### Records shown ###

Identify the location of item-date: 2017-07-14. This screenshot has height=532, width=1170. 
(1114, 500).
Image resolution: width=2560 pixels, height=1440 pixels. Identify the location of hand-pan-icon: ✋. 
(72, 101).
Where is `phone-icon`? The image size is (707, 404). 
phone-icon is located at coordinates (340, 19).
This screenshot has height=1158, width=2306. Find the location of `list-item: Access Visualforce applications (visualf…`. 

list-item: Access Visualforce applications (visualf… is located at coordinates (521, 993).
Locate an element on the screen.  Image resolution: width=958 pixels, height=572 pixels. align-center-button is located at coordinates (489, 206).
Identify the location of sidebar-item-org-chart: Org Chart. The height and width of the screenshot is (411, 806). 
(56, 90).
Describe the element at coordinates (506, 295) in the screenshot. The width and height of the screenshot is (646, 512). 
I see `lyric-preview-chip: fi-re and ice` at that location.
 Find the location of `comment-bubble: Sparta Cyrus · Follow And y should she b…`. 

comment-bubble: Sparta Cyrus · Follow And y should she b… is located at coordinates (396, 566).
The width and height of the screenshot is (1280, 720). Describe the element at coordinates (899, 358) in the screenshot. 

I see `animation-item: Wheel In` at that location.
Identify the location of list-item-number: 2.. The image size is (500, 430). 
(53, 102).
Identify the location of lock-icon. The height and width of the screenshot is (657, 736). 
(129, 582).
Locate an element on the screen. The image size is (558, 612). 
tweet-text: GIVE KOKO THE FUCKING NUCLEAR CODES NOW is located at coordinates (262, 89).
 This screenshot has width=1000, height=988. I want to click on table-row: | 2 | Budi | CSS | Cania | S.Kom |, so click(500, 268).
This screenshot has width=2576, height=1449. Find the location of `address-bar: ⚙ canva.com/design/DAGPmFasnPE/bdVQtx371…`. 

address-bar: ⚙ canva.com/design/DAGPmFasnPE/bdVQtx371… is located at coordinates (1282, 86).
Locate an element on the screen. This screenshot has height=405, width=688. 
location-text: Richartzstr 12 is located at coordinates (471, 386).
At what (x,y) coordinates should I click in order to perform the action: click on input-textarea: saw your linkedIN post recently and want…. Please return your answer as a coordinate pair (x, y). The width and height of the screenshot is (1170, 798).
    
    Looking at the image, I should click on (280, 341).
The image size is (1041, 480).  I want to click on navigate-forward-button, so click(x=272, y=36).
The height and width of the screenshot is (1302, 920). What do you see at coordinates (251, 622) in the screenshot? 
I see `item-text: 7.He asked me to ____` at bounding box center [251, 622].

###

_Exercise prompt_. Render every line of the listing above as a JSON array of strings, one string per line, with blank lines omitted.

_Completed exercise_.
[
  "Identify the location of item-date: 2017-07-14. This screenshot has height=532, width=1170. ",
  "(1114, 500).",
  "Image resolution: width=2560 pixels, height=1440 pixels. Identify the location of hand-pan-icon: ✋. ",
  "(72, 101).",
  "Where is `phone-icon`? The image size is (707, 404). ",
  "phone-icon is located at coordinates (340, 19).",
  "This screenshot has height=1158, width=2306. Find the location of `list-item: Access Visualforce applications (visualf…`. ",
  "list-item: Access Visualforce applications (visualf… is located at coordinates (521, 993).",
  "Locate an element on the screen.  Image resolution: width=958 pixels, height=572 pixels. align-center-button is located at coordinates (489, 206).",
  "Identify the location of sidebar-item-org-chart: Org Chart. The height and width of the screenshot is (411, 806). ",
  "(56, 90).",
  "Describe the element at coordinates (506, 295) in the screenshot. The width and height of the screenshot is (646, 512). ",
  "I see `lyric-preview-chip: fi-re and ice` at that location.",
  " Find the location of `comment-bubble: Sparta Cyrus · Follow And y should she b…`. ",
  "comment-bubble: Sparta Cyrus · Follow And y should she b… is located at coordinates (396, 566).",
  "The width and height of the screenshot is (1280, 720). Describe the element at coordinates (899, 358) in the screenshot. ",
  "I see `animation-item: Wheel In` at that location.",
  "Identify the location of list-item-number: 2.. The image size is (500, 430). ",
  "(53, 102).",
  "Identify the location of lock-icon. The height and width of the screenshot is (657, 736). ",
  "(129, 582).",
  "Locate an element on the screen. The image size is (558, 612). ",
  "tweet-text: GIVE KOKO THE FUCKING NUCLEAR CODES NOW is located at coordinates (262, 89).",
  " This screenshot has width=1000, height=988. I want to click on table-row: | 2 | Budi | CSS | Cania | S.Kom |, so click(500, 268).",
  "This screenshot has width=2576, height=1449. Find the location of `address-bar: ⚙ canva.com/design/DAGPmFasnPE/bdVQtx371…`. ",
  "address-bar: ⚙ canva.com/design/DAGPmFasnPE/bdVQtx371… is located at coordinates (1282, 86).",
  "Locate an element on the screen. This screenshot has height=405, width=688. ",
  "location-text: Richartzstr 12 is located at coordinates (471, 386).",
  "At what (x,y) coordinates should I click in order to perform the action: click on input-textarea: saw your linkedIN post recently and want…. Please return your answer as a coordinate pair (x, y). The width and height of the screenshot is (1170, 798).",
  "    Looking at the image, I should click on (280, 341).",
  "The image size is (1041, 480).  I want to click on navigate-forward-button, so click(x=272, y=36).",
  "The height and width of the screenshot is (1302, 920). What do you see at coordinates (251, 622) in the screenshot? ",
  "I see `item-text: 7.He asked me to ____` at bounding box center [251, 622]."
]